§ Consignes de l'exercice:
**a.** Répondez aux questions suivantes à partir de l'extrait sur Proust et Cocteau.
(i) Où les deux auteurs se rencontrèrent-ils pour la première fois ?
(ii) De quoi Cocteau eut-il seulement besoin, contrairement à Proust ?
(iii) De quoi la relation des deux auteurs fut-elle faite ?
**b.** Reproduisez à l'identique le passage de l'extrait sur Proust et Cocteau compris entre « Au cours de » et « pairs lui adressèrent. », ces deux segments inclus.

§ Extrait fourni:
▼▼▼

Au cours de leurs vies, les deux écrivains semblent avoir vécu dans la recherche incessante de l’attention d’autrui. « Mal séparés de mère adorées, (…) l’un et l’autre ne trouvèrent un semblant de légitimité que dans l’œuvre qu’ils s’acharnèrent à concevoir »[2]. Néanmoins, si Proust s’imposa presque de manière maladive dans les vies de ses proches, Cocteau n’eut besoin que des témoignages de respect et d’affection que ses pairs lui adressèrent.
Entre amour et désamour
Un lien profond naquît entre les deux auteurs dès leur première rencontre dans les Salons mondains du Paris de la fin du XIXe siècle[3]. S’aimant et s’influençant l’un l’autre, la force de leur amitié souffrira d’une envie réciproque, latente au départ, qui les accompagnera jusqu’à la fin. Leur relation, particulièrement complexe, fut ainsi faite d’amitié sincère et de jalousie indescriptible. Si, à la mort de Proust, Cocteau fut son premier encenseur, il fut aussi le premier à « s’en prendre à la vision du monde de son ami »[4], remettant alors en cause le génie d’un auteur que les générations passantes hissèrent au sommet de son art au détriment du poète autrefois adoré.

▲▲▲

[Données sources]
▼▼▼

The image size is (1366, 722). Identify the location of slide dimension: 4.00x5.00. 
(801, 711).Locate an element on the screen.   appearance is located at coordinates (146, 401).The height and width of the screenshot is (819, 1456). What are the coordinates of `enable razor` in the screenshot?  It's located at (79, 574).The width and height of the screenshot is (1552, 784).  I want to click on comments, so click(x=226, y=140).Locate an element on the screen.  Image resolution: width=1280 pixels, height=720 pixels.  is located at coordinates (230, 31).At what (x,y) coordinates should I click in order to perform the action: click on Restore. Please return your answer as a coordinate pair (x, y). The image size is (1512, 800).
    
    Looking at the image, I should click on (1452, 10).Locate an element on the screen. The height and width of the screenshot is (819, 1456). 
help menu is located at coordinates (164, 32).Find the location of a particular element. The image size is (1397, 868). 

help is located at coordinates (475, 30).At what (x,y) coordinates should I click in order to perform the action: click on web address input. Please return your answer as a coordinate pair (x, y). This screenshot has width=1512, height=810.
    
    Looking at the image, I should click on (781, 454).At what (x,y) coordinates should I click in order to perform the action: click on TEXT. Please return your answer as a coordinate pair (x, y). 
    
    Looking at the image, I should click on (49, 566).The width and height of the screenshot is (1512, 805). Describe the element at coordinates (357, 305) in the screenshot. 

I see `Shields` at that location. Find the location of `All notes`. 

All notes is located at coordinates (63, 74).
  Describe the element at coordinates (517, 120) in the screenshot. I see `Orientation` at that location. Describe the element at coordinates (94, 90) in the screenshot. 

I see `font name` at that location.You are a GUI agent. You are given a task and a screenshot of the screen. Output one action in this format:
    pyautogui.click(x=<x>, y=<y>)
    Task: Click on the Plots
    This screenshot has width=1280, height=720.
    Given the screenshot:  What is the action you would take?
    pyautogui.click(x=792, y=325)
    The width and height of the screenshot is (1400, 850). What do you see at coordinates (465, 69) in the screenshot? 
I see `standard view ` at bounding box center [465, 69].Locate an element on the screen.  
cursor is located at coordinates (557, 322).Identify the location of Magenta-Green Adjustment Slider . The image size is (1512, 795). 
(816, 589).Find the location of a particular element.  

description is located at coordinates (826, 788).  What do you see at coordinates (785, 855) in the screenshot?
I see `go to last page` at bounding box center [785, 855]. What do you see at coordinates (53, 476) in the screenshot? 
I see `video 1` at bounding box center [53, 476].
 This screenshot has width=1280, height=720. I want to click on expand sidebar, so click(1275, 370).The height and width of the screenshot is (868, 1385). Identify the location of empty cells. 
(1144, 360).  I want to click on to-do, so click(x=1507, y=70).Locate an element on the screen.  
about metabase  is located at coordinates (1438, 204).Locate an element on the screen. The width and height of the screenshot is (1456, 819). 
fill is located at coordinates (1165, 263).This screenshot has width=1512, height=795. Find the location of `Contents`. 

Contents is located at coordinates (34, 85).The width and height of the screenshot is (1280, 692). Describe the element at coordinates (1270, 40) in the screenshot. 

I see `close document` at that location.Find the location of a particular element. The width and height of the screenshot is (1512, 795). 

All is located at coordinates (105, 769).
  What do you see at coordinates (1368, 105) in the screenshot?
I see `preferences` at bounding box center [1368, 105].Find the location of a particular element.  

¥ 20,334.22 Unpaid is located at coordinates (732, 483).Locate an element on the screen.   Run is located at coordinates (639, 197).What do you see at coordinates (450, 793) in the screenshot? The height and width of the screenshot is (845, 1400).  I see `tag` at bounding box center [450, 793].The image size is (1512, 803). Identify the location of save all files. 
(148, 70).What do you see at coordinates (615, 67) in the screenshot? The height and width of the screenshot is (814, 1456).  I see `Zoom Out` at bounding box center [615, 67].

▲▲▲

§ Réponses attendues:
**a.**
(i) Dans les Salons mondains du Paris de la fin du XIXe siècle.
(ii) Des témoignages de respect et d'affection que ses pairs lui adressèrent.
(iii) D'amitié sincère et de jalousie indescriptible.

**b.**
Au cours de leurs vies, les deux écrivains semblent avoir vécu dans la recherche incessante de l’attention d’autrui. « Mal séparés de mère adorées, (…) l’un et l’autre ne trouvèrent un semblant de légitimité que dans l’œuvre qu’ils s’acharnèrent à concevoir »[2]. Néanmoins, si Proust s’imposa presque de manière maladive dans les vies de ses proches, Cocteau n’eut besoin que des témoignages de respect et d’affection que ses pairs lui adressèrent.